Afrika kıtasında yer alan birçok ülke, genç nüfusu ile Milenyum Kalkınma Hedefleri'ne ulaşabilme yolunda önemli mesafeler katetmekte; siyasi, ekonomik ve sosyal alanlarda içinde bulundukları sorunları hızla çözümlemektedir. Şüphesiz söz konusu alanlarda hedeflere ulaşılabilmesi için Afrika Birliği'nin çatısı altında geliştirilecek yakın bir işbirliğine de gereksinim duyulduğu gerçeği, üye ülkelerce günümüzde daha iyi algılanmaktadır.
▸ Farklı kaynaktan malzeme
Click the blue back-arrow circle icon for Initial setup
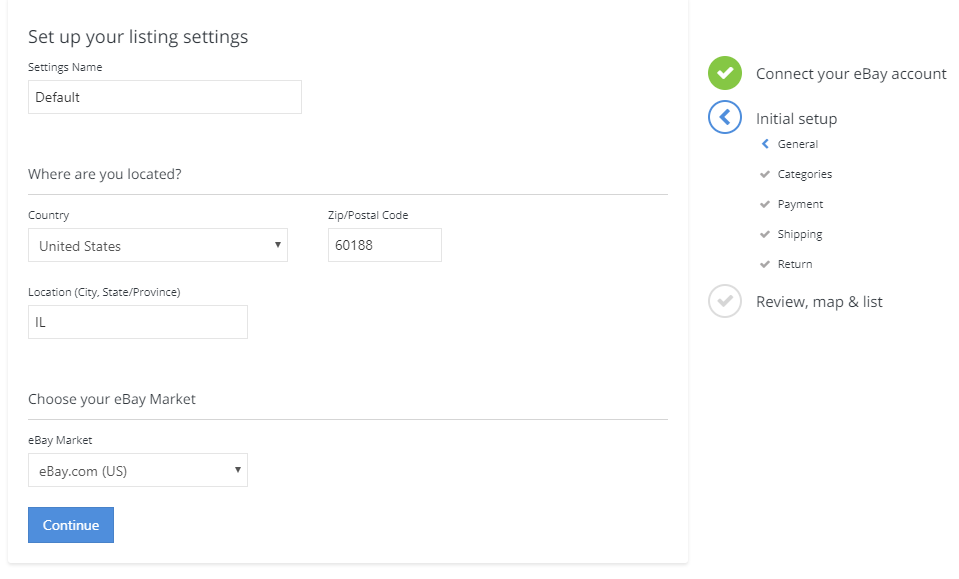 725,118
Dünya ticaretinden %2,4 gibi düşük bir pay alan, nüfusunun %40'dan fazlasının günlük gelirinin 1 doların altında olduğu Afrika, gelir dağılımı açısından da oldukça dengesiz bir konumda bulunmaktadır. Özellikle Sahra altı Afrika ülkelerinin söz konusu göstergeler neticesinde dünya ekonomisinin bir hayli gerisinde bulundukları görülmektedir. Günümüzdeki mevcut istatistikler, Afrika'nın küreselleşme sürecine tam olarak entegre olmasını geciktirmekte ve bölge halkının da sosyal açıdan dışlanmasını beraberinde getirmektedir. Son dönemde kıta genelinde yakalanan ekonomik büyüme oranlarının ise arttırılarak bu alanda sürdürülebilir bir büyümenin tesis edilebilmesi ve istihdam oluşturulabilmesi, Milenyum Kalkınma Hedefleri'ne ulaşılması açısından büyük zorunluluk arz etmektedir.
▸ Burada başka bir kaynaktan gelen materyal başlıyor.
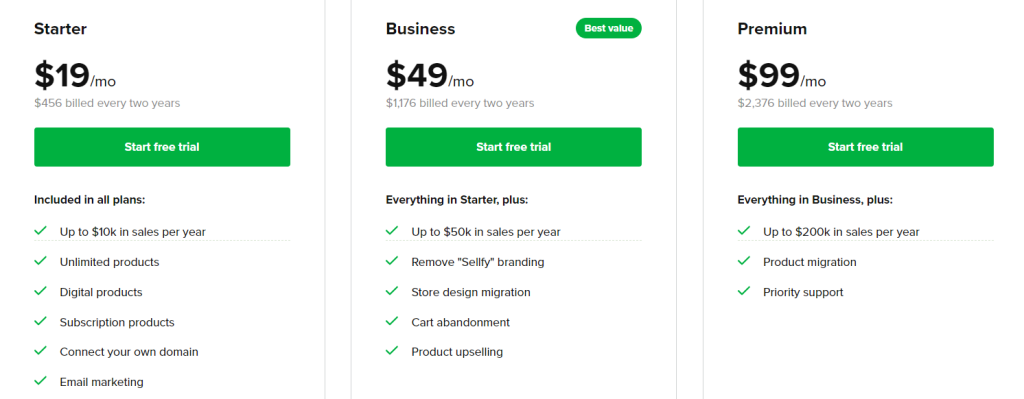Image resolution: width=1024 pixels, height=399 pixels.
Task: Click checkmark beside Product upselling
Action: click(x=392, y=351)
Gıda güvenliği konusu ise Afrika'nın sorunları arasında önemli bir yer tutmakla birlikte, barış ve istikrar açısından da kritik bir önem teşkil etmektedir. Günümüzde gıda güvenliğinin bulunmadığı bölgeler, aynı zamanda çatışmaların hüküm sürdüğü bölgelerdir. Özellikle Sahra altı Afrika, yetersiz beslenmenin en yaygın olduğu bölge olarak adlandırılmaktadır. Öte yandan yaygınlaşan şiddet olaylarının neden olduğu göçler, gıda kıtlığı riskini arttırmakta ve ölümcül kıtlıklar ortaya çıkmaktadır. Kırsal kesimdeki çatışmalar, toplu göçleri teşvik etmekte; işsizlik, yaygın suç oranı ve çevresel krizlerle birlikte salgın hastalık riski artış göstermektedir.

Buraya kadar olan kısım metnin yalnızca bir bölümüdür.